NVIDIA’s Cosmos-Framework Tutorial: Designing a Colab-Friendly Miniature of Cosmos 3 World Models with Omnimodal Mixture-of-Transformers
NVIDIA's Cosmos framework is designed to model the physical world by predicting how scenes evolve over time, taking in multimodal inputs - text, images, and actions - and rolling out plausible future states. Cosmos 3, the latest iteration, uses large-scale checkpoints that require significant GPU memory, putting direct experimentation out of reach for most developers working in free or low-cost cloud environments. This tutorial from MarkTechPost takes a practical approach to that constraint by constructing a miniature version of the model that can run in a Google Colab notebook.
The core architecture built in the tutorial is an omnimodal Mixture-of-Transformers (MoT). Rather than treating each modality with a fully separate model, the design uses shared cross-modal attention layers so that text, vision, and action representations can inform one another, while still routing each modality to its own dedicated expert sub-network. This mirrors the architectural philosophy behind Cosmos 3, where different input types need both common grounding and specialized processing. The tutorial uses the real Cosmos framework's CLI surface and input schema as its scaffolding, so the patterns learned here transfer to working with actual checkpoints when the hardware is available.
Training is demonstrated on synthetic physical-world data, keeping compute requirements low while still illustrating the model's intended behavior. The autoregressive rollout - where the model uses its own previous predictions as inputs to forecast further into the future - is a central mechanism in world modeling, and the tutorial walks through how that process works across all three modalities simultaneously. Predicting future latent states rather than raw pixels or tokens is another detail the tutorial preserves from the full Cosmos design, reflecting how the model compresses perception into a learned representation space before making predictions.

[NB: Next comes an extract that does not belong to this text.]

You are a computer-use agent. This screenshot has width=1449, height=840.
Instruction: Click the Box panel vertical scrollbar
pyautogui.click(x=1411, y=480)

For developers and researchers who want to understand world models beyond reading documentation, this kind of scaled-down implementation offers meaningful insight. It does not replicate the performance of the full Cosmos 3 system, and the tutorial is transparent about that. What it does provide is a structurally honest approximation - one grounded in the real framework - that makes the underlying ideas tangible and testable without specialized infrastructure.